What you are asked to do ::
Write out, without any change, the lines in the material below that run from the line with "The height and width of the screenshot is (2292, 1058)." through the line with "Given: Select the Pencil tool", both included.

Data supplied ::

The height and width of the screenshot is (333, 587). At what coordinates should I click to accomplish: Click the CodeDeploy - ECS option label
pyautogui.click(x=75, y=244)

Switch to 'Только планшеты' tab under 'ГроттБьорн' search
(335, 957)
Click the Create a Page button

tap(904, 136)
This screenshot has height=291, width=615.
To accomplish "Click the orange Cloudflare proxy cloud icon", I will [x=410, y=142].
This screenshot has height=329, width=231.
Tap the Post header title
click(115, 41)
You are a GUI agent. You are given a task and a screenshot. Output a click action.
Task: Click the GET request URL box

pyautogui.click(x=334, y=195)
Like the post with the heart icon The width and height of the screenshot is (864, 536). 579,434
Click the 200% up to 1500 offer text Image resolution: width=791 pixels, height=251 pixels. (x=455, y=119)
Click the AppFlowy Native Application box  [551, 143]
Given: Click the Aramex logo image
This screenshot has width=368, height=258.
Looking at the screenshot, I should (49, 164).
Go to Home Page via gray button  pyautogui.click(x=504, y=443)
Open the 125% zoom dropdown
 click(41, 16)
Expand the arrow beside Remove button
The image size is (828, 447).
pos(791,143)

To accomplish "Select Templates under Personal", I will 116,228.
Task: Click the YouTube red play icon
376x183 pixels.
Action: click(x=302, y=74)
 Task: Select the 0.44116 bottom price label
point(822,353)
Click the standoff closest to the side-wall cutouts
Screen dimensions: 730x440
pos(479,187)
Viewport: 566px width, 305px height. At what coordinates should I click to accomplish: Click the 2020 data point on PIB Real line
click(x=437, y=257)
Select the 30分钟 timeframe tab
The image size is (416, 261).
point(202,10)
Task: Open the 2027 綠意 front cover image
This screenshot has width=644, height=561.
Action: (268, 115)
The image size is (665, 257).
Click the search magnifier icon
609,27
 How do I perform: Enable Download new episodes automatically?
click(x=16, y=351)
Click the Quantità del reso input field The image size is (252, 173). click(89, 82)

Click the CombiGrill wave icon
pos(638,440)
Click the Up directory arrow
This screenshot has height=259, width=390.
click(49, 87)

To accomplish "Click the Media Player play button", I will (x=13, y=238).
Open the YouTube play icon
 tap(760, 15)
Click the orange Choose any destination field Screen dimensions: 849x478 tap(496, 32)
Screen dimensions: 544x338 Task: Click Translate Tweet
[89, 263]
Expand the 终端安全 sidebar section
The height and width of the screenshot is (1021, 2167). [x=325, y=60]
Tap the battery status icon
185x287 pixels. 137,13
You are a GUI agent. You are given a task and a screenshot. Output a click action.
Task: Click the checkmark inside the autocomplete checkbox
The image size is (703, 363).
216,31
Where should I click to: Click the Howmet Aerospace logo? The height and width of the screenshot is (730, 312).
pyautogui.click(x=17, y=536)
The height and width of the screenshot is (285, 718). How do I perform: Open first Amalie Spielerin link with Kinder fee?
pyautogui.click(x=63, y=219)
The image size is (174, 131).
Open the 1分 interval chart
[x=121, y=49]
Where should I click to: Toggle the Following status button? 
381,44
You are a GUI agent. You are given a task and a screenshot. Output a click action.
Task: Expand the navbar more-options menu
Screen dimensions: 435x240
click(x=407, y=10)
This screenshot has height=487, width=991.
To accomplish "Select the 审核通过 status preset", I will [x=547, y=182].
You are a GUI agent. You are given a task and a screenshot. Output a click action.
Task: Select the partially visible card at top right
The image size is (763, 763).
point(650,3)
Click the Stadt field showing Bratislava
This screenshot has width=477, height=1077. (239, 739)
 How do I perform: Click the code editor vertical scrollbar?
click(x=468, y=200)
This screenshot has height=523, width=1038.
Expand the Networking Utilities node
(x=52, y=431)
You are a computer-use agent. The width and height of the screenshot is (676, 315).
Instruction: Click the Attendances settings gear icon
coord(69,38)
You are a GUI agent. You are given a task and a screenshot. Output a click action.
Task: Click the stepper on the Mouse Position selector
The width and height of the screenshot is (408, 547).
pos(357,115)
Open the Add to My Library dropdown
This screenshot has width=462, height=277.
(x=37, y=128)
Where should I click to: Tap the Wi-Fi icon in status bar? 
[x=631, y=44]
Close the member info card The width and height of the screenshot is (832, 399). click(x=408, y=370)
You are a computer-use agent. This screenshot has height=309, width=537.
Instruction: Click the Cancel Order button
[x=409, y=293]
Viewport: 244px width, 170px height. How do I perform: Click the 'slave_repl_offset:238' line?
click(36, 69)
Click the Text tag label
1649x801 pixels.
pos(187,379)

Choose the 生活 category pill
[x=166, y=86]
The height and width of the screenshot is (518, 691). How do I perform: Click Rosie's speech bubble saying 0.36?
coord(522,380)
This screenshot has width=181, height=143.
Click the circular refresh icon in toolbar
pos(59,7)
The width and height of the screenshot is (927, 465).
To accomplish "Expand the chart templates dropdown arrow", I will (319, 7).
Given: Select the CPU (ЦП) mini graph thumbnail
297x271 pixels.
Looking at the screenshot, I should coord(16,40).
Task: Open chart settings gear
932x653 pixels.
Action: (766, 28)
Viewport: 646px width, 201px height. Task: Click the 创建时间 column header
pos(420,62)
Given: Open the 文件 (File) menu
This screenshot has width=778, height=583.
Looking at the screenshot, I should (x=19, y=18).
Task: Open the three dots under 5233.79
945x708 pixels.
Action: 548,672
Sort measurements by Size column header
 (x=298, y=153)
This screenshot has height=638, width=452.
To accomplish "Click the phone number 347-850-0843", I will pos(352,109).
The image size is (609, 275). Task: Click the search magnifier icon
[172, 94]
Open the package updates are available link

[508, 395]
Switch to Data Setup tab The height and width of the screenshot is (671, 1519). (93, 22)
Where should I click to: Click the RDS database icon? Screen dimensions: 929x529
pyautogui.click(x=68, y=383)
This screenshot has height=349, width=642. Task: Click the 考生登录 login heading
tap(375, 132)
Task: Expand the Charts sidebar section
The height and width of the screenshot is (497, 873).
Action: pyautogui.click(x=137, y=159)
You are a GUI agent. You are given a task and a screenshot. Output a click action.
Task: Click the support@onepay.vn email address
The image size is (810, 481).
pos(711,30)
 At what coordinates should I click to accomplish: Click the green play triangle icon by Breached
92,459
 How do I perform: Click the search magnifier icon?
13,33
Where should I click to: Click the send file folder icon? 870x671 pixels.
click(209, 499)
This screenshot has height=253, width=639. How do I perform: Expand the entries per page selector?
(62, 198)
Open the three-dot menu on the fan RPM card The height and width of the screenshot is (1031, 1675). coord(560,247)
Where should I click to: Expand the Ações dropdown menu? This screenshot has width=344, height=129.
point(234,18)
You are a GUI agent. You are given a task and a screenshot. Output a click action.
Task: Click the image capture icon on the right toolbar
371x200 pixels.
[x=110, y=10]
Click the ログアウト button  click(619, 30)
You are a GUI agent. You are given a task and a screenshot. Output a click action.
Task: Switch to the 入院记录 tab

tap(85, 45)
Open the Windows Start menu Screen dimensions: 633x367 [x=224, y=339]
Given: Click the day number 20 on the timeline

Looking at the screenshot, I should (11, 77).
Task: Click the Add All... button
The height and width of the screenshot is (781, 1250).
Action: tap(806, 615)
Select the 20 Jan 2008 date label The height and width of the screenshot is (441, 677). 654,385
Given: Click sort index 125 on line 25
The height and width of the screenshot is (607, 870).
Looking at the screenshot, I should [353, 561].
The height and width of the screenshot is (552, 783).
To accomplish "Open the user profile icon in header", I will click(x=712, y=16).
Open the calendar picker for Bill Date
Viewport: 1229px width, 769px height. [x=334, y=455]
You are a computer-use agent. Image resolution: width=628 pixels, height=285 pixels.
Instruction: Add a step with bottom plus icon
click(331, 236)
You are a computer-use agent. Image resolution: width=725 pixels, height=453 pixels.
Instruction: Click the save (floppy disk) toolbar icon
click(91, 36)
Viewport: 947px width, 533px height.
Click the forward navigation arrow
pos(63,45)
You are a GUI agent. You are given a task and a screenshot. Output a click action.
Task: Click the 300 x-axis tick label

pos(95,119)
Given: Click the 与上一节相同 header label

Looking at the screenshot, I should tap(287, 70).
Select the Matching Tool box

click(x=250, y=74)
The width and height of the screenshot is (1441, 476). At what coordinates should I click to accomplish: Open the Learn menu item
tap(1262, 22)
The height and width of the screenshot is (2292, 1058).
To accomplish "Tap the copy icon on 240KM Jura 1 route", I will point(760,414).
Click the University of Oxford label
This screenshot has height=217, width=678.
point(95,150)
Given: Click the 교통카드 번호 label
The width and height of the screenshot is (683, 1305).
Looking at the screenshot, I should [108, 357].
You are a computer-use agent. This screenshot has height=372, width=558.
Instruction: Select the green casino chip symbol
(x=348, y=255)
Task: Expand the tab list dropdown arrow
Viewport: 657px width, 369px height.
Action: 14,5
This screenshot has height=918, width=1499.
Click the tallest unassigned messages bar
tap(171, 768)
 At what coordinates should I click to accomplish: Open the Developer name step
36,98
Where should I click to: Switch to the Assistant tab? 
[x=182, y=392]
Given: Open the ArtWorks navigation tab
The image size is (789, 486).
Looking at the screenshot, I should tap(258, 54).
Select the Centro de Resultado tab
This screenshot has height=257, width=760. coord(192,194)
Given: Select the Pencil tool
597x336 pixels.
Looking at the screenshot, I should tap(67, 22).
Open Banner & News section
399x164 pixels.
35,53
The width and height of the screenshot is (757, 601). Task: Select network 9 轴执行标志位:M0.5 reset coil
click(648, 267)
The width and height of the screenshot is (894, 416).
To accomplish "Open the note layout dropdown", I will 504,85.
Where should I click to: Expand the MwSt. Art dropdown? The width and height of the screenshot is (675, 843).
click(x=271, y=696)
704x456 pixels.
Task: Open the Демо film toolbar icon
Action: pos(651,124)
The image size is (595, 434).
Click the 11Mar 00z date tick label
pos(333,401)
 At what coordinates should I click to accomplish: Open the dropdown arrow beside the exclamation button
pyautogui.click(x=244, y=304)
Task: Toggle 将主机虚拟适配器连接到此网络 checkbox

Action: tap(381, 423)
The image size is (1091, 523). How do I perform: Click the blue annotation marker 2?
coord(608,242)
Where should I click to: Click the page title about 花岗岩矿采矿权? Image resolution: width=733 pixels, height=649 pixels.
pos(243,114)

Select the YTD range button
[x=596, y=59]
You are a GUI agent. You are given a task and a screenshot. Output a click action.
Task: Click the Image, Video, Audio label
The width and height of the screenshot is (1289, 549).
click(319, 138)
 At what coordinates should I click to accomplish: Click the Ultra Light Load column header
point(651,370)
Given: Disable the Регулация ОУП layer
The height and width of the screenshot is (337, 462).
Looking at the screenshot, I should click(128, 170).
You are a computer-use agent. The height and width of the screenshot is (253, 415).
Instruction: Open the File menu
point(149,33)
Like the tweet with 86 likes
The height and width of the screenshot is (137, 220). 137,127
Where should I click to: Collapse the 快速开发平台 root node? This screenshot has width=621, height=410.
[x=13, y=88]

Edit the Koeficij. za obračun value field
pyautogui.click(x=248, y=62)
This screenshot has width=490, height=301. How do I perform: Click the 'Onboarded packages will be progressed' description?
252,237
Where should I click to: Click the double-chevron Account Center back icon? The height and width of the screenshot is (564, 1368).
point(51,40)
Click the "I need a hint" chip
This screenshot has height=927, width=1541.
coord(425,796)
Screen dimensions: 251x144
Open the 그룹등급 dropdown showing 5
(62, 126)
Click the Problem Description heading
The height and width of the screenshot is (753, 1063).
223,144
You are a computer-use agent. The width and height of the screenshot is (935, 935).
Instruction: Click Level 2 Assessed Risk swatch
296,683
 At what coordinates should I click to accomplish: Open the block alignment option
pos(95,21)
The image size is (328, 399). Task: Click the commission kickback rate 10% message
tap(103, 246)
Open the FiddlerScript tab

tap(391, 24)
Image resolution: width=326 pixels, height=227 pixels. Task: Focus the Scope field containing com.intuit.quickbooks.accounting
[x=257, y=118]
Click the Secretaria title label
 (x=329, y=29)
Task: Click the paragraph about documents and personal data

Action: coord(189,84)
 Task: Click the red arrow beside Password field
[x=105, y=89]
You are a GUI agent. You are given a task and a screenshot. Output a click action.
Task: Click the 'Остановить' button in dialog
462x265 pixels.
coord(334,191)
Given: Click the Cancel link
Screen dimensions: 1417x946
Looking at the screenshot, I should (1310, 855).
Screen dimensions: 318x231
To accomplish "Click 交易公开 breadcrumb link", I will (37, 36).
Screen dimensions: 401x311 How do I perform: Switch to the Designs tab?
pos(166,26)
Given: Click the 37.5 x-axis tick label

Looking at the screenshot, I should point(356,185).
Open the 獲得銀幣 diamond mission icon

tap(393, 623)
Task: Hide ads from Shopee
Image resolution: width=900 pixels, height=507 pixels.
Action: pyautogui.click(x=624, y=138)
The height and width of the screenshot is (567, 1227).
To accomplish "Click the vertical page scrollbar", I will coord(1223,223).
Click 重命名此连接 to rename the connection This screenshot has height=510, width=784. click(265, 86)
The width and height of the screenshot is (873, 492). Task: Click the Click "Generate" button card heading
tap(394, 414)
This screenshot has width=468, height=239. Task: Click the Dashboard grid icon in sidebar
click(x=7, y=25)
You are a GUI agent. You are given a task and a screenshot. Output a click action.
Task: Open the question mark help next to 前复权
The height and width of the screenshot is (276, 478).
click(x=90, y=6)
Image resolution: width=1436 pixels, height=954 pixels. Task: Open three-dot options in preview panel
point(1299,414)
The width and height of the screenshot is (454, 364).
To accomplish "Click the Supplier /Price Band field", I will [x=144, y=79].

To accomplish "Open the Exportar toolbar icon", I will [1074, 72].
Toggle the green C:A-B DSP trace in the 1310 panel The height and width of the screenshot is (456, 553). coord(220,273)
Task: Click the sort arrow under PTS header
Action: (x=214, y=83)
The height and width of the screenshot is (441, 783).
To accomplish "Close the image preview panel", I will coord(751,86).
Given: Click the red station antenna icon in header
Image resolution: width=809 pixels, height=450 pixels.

Your solution ::
The height and width of the screenshot is (2292, 1058).
To accomplish "Tap the copy icon on 240KM Jura 1 route", I will point(760,414).
Click the University of Oxford label
This screenshot has height=217, width=678.
point(95,150)
Given: Click the 교통카드 번호 label
The width and height of the screenshot is (683, 1305).
Looking at the screenshot, I should [108, 357].
You are a computer-use agent. This screenshot has height=372, width=558.
Instruction: Select the green casino chip symbol
(x=348, y=255)
Task: Expand the tab list dropdown arrow
Viewport: 657px width, 369px height.
Action: 14,5
This screenshot has height=918, width=1499.
Click the tallest unassigned messages bar
tap(171, 768)
 At what coordinates should I click to accomplish: Open the Developer name step
36,98
Where should I click to: Switch to the Assistant tab? 
[x=182, y=392]
Given: Open the ArtWorks navigation tab
The image size is (789, 486).
Looking at the screenshot, I should tap(258, 54).
Select the Centro de Resultado tab
This screenshot has height=257, width=760. coord(192,194)
Given: Select the Pencil tool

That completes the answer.